Vous cherchez à être incollable sur le cinéma au Liban, son histoire, son évolution, ses courants ? L'ouvrage de Raphaël Millet est indispensable pour savoir tout sur ce grand spectacle, depuis les films tournés à Beyrouth, en 1897, jusqu'à nos jours. Publié aux éditions Rawiya, préfacé par l'écrivain et critique Walid Chmait, le livre sera lancé ce dimanche 17 décembre à 17h00 au cinéma Empire-Sofil, en présence d'une brochette d'acteurs et de réalisateurs.

Films militants ou de science-fiction, comédies musicales ou documentaires, à travers 464 pages, Raphaël Millet embarque le lecteur au cœur de l'aventure cinématographique au Liban, qui a débuté en 1897 avec les premiers films tournés à Beyrouth, pour le compte des frères Lumière, et les bandes d'actualité Gaumont et Pathé. Mais l'ouvrage ne se résume pas aux films, à leurs réalisateurs et producteurs, ni se réduit aux acteurs et aux différentes tendances prises par le cinéma libanais. Millet nous plonge dans l'univers des distributeurs et des exploitants, et met en lumière les films étrangers tournés au Liban ainsi que le rôle des Libanais dans l'industrie cinématographique, comme Georges Abyad ou Assia Dagher. Née au début du XXe siècle à Tannourine, au nord du Liban, elle a été l'une des figures les plus actives et les plus influentes du monde de la production en Égypte.

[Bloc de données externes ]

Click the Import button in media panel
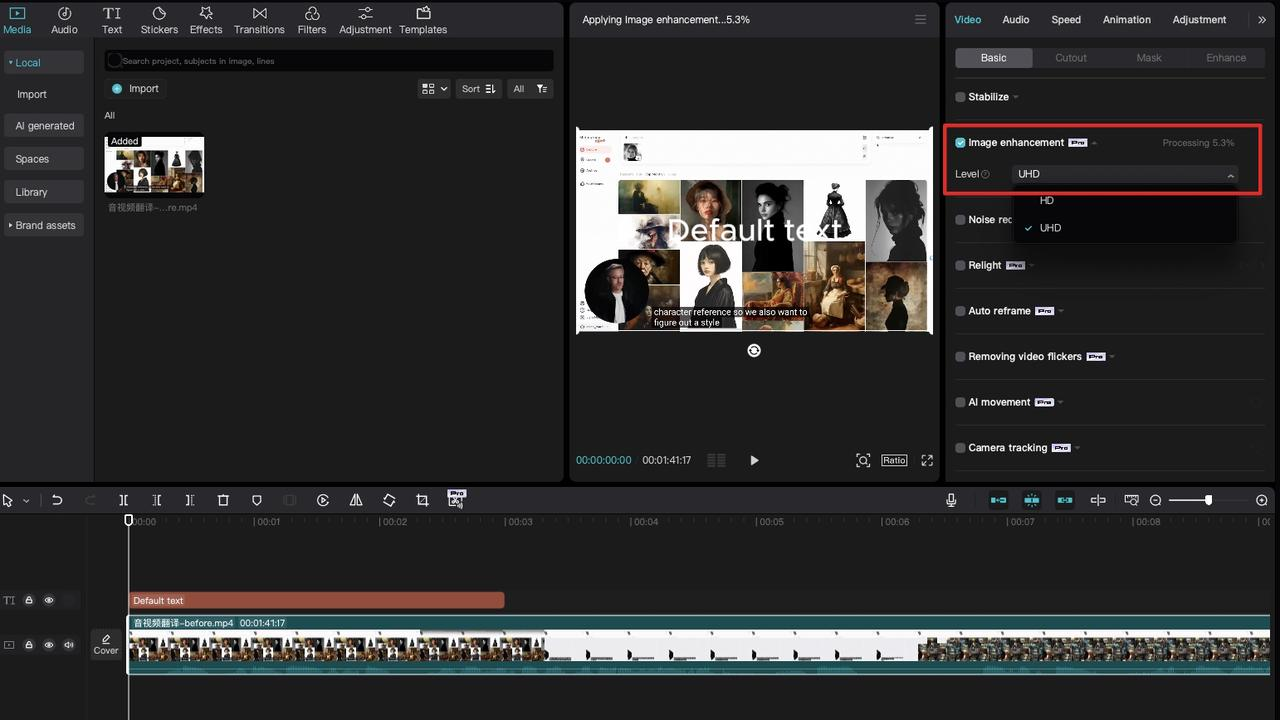This screenshot has width=1280, height=720. [x=135, y=88]
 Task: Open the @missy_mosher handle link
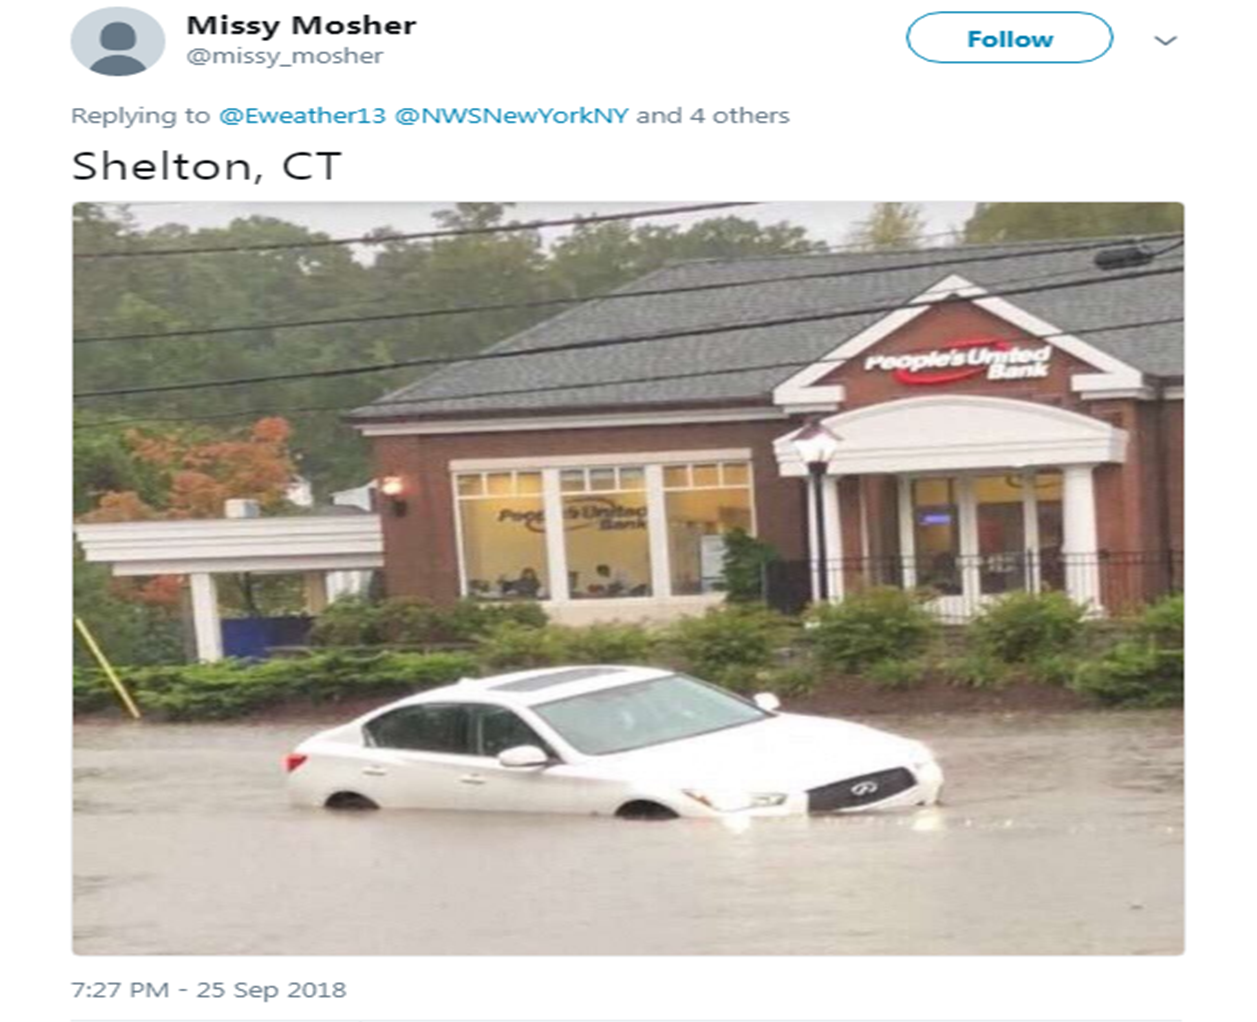coord(284,56)
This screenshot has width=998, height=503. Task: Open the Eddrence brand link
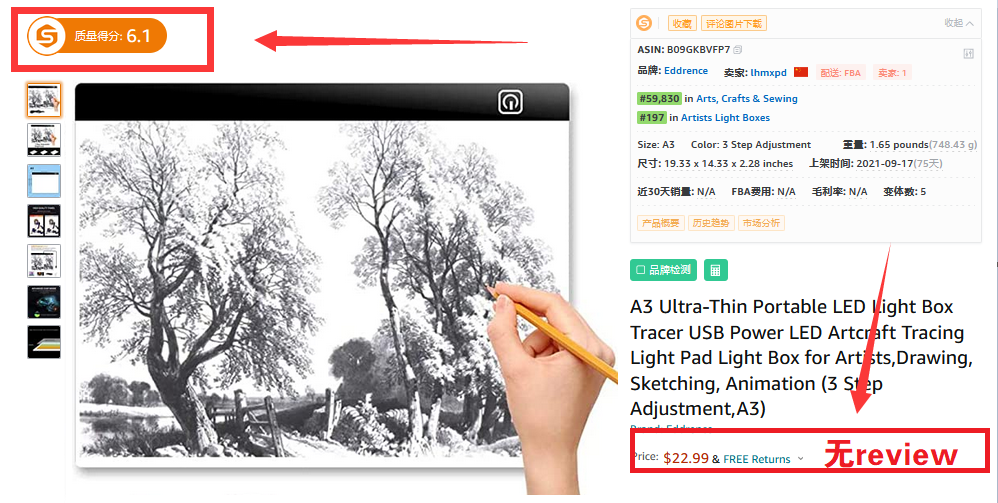tap(685, 71)
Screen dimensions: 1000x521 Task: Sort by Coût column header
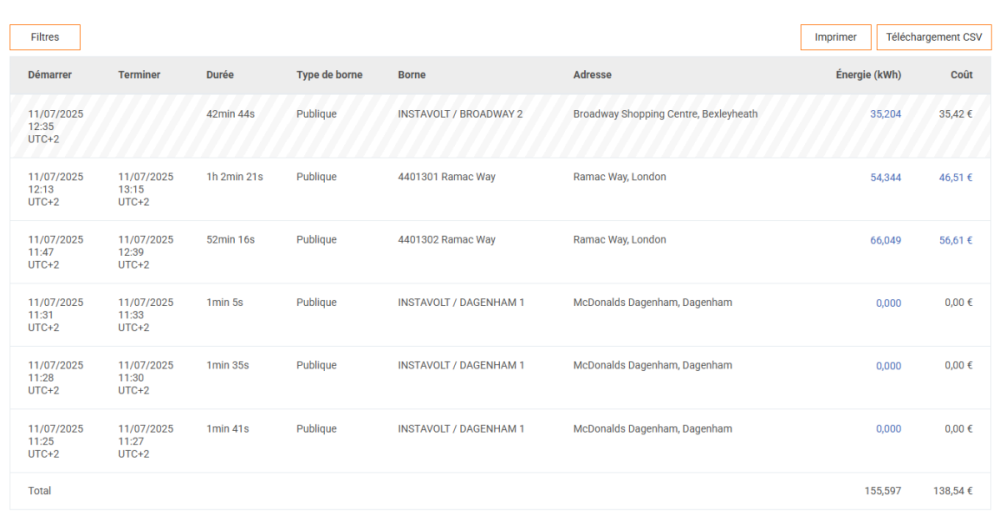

Remarquablement illustré, l'ouvrage, bilingue anglais/français, reconstitue la mémoire des premiers temps du cinéma, de son âge d'or, de sa survie pendant la guerre, sans oublier tout ce qui se passe aujourd'hui dans le bouillonnant microcosme libanais. Dans ces grands chapitres, s'entremêlent des approches thématiques, des analyses critiques, ainsi que des films et des faits « souvent oubliés depuis longtemps, rejetés dans un coin ou considérés avec dédain sans raison particulière ». Le panorama du 7e art local est complet. Il associe une documentation quasi exhaustive, émaillée d'une iconographie souvent inédite dont la recherche et la découverte ont représenté parfois un véritable exploit, à l'instar d'une collection ébouriffante de tickets de cinéma depuis le début des années 50.

 

Miss Liban 1930
Diplômé des études filmiques de la Sorbonne, ancien membre du comité de sélection de la Biennale des cinémas arabes à l'Institut du monde arabe et auteur de plusieurs ouvrages, dont Cinémas de la Méditerranée et Cinémas de la mélancolie, parus chez L'Harmattan, Raphaël Millet a lu une masse de documents et visionné des centaines de courts et longs-métrages afin de relater l'histoire du cinéma libanais. Sa première rencontre avec ce cinéma a été Hors la vie de Maroun Baghdadi, « qui me fit très forte impression », mais c'est Beyrouth fantôme, de Ghassan Salhab, qui a été le film déclencheur, éveillant en lui une curiosité pour le cinéma libanais et le Liban.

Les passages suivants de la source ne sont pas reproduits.